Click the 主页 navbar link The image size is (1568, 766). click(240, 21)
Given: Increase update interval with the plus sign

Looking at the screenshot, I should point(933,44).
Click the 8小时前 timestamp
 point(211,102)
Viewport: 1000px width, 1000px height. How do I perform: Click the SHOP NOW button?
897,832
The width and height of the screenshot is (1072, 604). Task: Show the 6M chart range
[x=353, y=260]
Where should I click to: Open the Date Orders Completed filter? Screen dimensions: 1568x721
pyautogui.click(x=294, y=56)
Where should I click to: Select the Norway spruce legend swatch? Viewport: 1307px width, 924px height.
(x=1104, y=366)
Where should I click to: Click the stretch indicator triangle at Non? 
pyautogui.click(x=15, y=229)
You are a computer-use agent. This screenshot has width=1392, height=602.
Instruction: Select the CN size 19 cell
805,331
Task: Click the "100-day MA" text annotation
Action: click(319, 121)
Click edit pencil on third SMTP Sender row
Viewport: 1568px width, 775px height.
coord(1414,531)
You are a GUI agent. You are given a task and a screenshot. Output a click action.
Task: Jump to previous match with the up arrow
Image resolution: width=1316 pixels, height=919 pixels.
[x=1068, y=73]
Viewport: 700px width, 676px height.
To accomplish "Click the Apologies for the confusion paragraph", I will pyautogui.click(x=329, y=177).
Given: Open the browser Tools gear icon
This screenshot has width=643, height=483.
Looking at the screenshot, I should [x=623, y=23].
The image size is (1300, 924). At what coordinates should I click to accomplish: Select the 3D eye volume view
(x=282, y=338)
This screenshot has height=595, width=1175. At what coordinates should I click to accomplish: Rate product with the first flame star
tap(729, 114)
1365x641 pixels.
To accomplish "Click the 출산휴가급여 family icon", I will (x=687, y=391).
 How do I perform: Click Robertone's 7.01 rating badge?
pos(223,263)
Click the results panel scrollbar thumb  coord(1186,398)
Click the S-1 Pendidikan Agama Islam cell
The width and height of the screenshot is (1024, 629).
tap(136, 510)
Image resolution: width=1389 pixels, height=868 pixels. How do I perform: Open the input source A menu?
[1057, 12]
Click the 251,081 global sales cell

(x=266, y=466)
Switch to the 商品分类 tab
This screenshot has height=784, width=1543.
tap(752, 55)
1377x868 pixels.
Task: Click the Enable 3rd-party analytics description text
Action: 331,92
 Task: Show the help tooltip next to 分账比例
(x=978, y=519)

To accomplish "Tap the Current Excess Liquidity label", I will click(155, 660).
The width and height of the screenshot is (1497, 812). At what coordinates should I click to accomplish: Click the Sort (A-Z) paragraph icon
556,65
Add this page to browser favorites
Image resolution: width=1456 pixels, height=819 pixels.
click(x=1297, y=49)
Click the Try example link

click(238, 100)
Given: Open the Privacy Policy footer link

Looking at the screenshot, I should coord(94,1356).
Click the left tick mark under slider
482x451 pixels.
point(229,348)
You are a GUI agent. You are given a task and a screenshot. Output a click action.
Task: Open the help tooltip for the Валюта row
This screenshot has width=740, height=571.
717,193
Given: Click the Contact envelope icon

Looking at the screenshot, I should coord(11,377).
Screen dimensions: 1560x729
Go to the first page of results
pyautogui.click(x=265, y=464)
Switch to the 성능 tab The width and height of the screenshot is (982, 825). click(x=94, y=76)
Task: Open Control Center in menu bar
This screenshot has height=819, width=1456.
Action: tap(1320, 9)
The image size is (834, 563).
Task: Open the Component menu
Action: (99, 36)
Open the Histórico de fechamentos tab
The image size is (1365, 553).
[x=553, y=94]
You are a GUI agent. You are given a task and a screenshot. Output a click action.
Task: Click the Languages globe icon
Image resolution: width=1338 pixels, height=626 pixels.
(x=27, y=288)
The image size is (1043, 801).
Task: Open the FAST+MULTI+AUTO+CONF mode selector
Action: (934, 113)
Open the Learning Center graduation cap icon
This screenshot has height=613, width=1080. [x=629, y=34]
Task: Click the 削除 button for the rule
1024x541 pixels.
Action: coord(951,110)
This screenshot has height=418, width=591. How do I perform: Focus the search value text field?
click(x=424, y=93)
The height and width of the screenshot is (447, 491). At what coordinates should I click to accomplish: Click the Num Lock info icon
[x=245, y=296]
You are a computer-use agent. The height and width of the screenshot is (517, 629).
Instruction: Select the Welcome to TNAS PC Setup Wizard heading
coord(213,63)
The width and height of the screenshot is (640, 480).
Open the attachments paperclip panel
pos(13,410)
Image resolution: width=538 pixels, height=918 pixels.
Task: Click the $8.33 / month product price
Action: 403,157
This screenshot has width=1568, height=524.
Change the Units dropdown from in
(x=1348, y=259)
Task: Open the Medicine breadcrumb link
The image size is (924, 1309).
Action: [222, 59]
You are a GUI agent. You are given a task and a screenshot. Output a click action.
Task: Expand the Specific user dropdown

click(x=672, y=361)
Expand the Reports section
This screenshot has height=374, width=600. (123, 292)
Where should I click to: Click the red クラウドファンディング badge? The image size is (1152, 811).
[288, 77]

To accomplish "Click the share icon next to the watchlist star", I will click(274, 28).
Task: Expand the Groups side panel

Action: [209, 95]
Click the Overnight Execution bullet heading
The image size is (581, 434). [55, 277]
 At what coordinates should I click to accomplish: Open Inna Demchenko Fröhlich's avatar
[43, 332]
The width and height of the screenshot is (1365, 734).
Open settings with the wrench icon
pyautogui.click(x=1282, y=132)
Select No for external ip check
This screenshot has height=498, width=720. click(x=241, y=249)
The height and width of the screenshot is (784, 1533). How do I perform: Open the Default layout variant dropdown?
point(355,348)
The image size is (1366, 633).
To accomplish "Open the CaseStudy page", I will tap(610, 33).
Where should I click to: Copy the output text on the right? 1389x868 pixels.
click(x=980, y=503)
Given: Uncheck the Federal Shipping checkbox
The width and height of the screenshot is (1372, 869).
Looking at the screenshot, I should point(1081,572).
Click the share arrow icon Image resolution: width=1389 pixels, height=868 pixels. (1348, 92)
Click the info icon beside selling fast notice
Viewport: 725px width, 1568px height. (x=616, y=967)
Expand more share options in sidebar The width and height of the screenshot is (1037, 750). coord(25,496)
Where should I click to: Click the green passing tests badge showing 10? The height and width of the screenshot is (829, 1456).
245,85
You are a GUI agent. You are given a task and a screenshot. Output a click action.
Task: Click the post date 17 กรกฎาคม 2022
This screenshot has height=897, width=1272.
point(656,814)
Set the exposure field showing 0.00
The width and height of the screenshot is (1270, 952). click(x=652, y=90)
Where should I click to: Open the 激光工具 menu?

_ _ _ _

Problem description -
Put every line of the listing above into a numbered list, leaving out the blank lines.

The answer -
1. Click the 主页 navbar link The image size is (1568, 766). click(240, 21)
2. Given: Increase update interval with the plus sign
3. Looking at the screenshot, I should point(933,44).
4. Click the 8小时前 timestamp
5.  point(211,102)
6. Viewport: 1000px width, 1000px height. How do I perform: Click the SHOP NOW button?
7. 897,832
8. The width and height of the screenshot is (1072, 604). Task: Show the 6M chart range
9. [x=353, y=260]
10. Where should I click to: Open the Date Orders Completed filter? Screen dimensions: 1568x721
11. pyautogui.click(x=294, y=56)
12. Where should I click to: Select the Norway spruce legend swatch? Viewport: 1307px width, 924px height.
13. (x=1104, y=366)
14. Where should I click to: Click the stretch indicator triangle at Non? 
15. pyautogui.click(x=15, y=229)
16. You are a computer-use agent. This screenshot has width=1392, height=602.
17. Instruction: Select the CN size 19 cell
18. 805,331
19. Task: Click the "100-day MA" text annotation
20. Action: click(319, 121)
21. Click edit pencil on third SMTP Sender row
22. Viewport: 1568px width, 775px height.
23. coord(1414,531)
24. You are a GUI agent. You are given a task and a screenshot. Output a click action.
25. Task: Jump to previous match with the up arrow
26. Image resolution: width=1316 pixels, height=919 pixels.
27. [x=1068, y=73]
28. Viewport: 700px width, 676px height.
29. To accomplish "Click the Apologies for the confusion paragraph", I will pyautogui.click(x=329, y=177).
30. Given: Open the browser Tools gear icon
31. This screenshot has width=643, height=483.
32. Looking at the screenshot, I should [x=623, y=23].
33. The image size is (1300, 924). At what coordinates should I click to accomplish: Select the 3D eye volume view
34. (x=282, y=338)
35. This screenshot has height=595, width=1175. At what coordinates should I click to accomplish: Rate product with the first flame star
36. tap(729, 114)
37. 1365x641 pixels.
38. To accomplish "Click the 출산휴가급여 family icon", I will (x=687, y=391).
39.  How do I perform: Click Robertone's 7.01 rating badge?
40. pos(223,263)
41. Click the results panel scrollbar thumb  coord(1186,398)
42. Click the S-1 Pendidikan Agama Islam cell
43. The width and height of the screenshot is (1024, 629).
44. tap(136, 510)
45. Image resolution: width=1389 pixels, height=868 pixels. How do I perform: Open the input source A menu?
46. [1057, 12]
47. Click the 251,081 global sales cell
48. (x=266, y=466)
49. Switch to the 商品分类 tab
50. This screenshot has height=784, width=1543.
51. tap(752, 55)
52. 1377x868 pixels.
53. Task: Click the Enable 3rd-party analytics description text
54. Action: 331,92
55.  Task: Show the help tooltip next to 分账比例
56. (x=978, y=519)
57. To accomplish "Tap the Current Excess Liquidity label", I will click(155, 660).
58. The width and height of the screenshot is (1497, 812). At what coordinates should I click to accomplish: Click the Sort (A-Z) paragraph icon
59. 556,65
60. Add this page to browser favorites
61. Image resolution: width=1456 pixels, height=819 pixels.
62. click(x=1297, y=49)
63. Click the Try example link
64. click(238, 100)
65. Given: Open the Privacy Policy footer link
66. Looking at the screenshot, I should coord(94,1356).
67. Click the left tick mark under slider
68. 482x451 pixels.
69. point(229,348)
70. You are a GUI agent. You are given a task and a screenshot. Output a click action.
71. Task: Open the help tooltip for the Валюта row
72. This screenshot has width=740, height=571.
73. 717,193
74. Given: Click the Contact envelope icon
75. Looking at the screenshot, I should coord(11,377).
76. Screen dimensions: 1560x729
77. Go to the first page of results
78. pyautogui.click(x=265, y=464)
79. Switch to the 성능 tab The width and height of the screenshot is (982, 825). click(x=94, y=76)
80. Task: Open Control Center in menu bar
81. This screenshot has height=819, width=1456.
82. Action: tap(1320, 9)
83. The image size is (834, 563).
84. Task: Open the Component menu
85. Action: (99, 36)
86. Open the Histórico de fechamentos tab
87. The image size is (1365, 553).
88. [x=553, y=94]
89. You are a GUI agent. You are given a task and a screenshot. Output a click action.
90. Task: Click the Languages globe icon
91. Image resolution: width=1338 pixels, height=626 pixels.
92. (x=27, y=288)
93. The image size is (1043, 801).
94. Task: Open the FAST+MULTI+AUTO+CONF mode selector
95. Action: (934, 113)
96. Open the Learning Center graduation cap icon
97. This screenshot has height=613, width=1080. [x=629, y=34]
98. Task: Click the 削除 button for the rule
99. 1024x541 pixels.
100. Action: coord(951,110)
101. This screenshot has height=418, width=591. How do I perform: Focus the search value text field?
102. click(x=424, y=93)
103. The height and width of the screenshot is (447, 491). At what coordinates should I click to accomplish: Click the Num Lock info icon
104. [x=245, y=296]
105. You are a computer-use agent. The height and width of the screenshot is (517, 629).
106. Instruction: Select the Welcome to TNAS PC Setup Wizard heading
107. coord(213,63)
108. The width and height of the screenshot is (640, 480).
109. Open the attachments paperclip panel
110. pos(13,410)
111. Image resolution: width=538 pixels, height=918 pixels.
112. Task: Click the $8.33 / month product price
113. Action: 403,157
114. This screenshot has width=1568, height=524.
115. Change the Units dropdown from in
116. (x=1348, y=259)
117. Task: Open the Medicine breadcrumb link
118. The image size is (924, 1309).
119. Action: [222, 59]
120. You are a GUI agent. You are given a task and a screenshot. Output a click action.
121. Task: Expand the Specific user dropdown
122. click(x=672, y=361)
123. Expand the Reports section
124. This screenshot has height=374, width=600. (123, 292)
125. Where should I click to: Click the red クラウドファンディング badge? The image size is (1152, 811).
126. [288, 77]
127. To accomplish "Click the share icon next to the watchlist star", I will click(274, 28).
128. Task: Expand the Groups side panel
129. Action: [209, 95]
130. Click the Overnight Execution bullet heading
131. The image size is (581, 434). [55, 277]
132.  At what coordinates should I click to accomplish: Open Inna Demchenko Fröhlich's avatar
133. [43, 332]
134. The width and height of the screenshot is (1365, 734).
135. Open settings with the wrench icon
136. pyautogui.click(x=1282, y=132)
137. Select No for external ip check
138. This screenshot has height=498, width=720. click(x=241, y=249)
139. The height and width of the screenshot is (784, 1533). How do I perform: Open the Default layout variant dropdown?
140. point(355,348)
141. The image size is (1366, 633).
142. To accomplish "Open the CaseStudy page", I will tap(610, 33).
143. Where should I click to: Copy the output text on the right? 1389x868 pixels.
144. click(x=980, y=503)
145. Given: Uncheck the Federal Shipping checkbox
146. The width and height of the screenshot is (1372, 869).
147. Looking at the screenshot, I should point(1081,572).
148. Click the share arrow icon Image resolution: width=1389 pixels, height=868 pixels. (1348, 92)
149. Click the info icon beside selling fast notice
150. Viewport: 725px width, 1568px height. (x=616, y=967)
151. Expand more share options in sidebar The width and height of the screenshot is (1037, 750). coord(25,496)
152. Where should I click to: Click the green passing tests badge showing 10? The height and width of the screenshot is (829, 1456).
153. 245,85
154. You are a GUI agent. You are given a task and a screenshot. Output a click action.
155. Task: Click the post date 17 กรกฎาคม 2022
156. This screenshot has height=897, width=1272.
157. point(656,814)
158. Set the exposure field showing 0.00
159. The width and height of the screenshot is (1270, 952). click(x=652, y=90)
160. Where should I click to: Open the 激光工具 menu?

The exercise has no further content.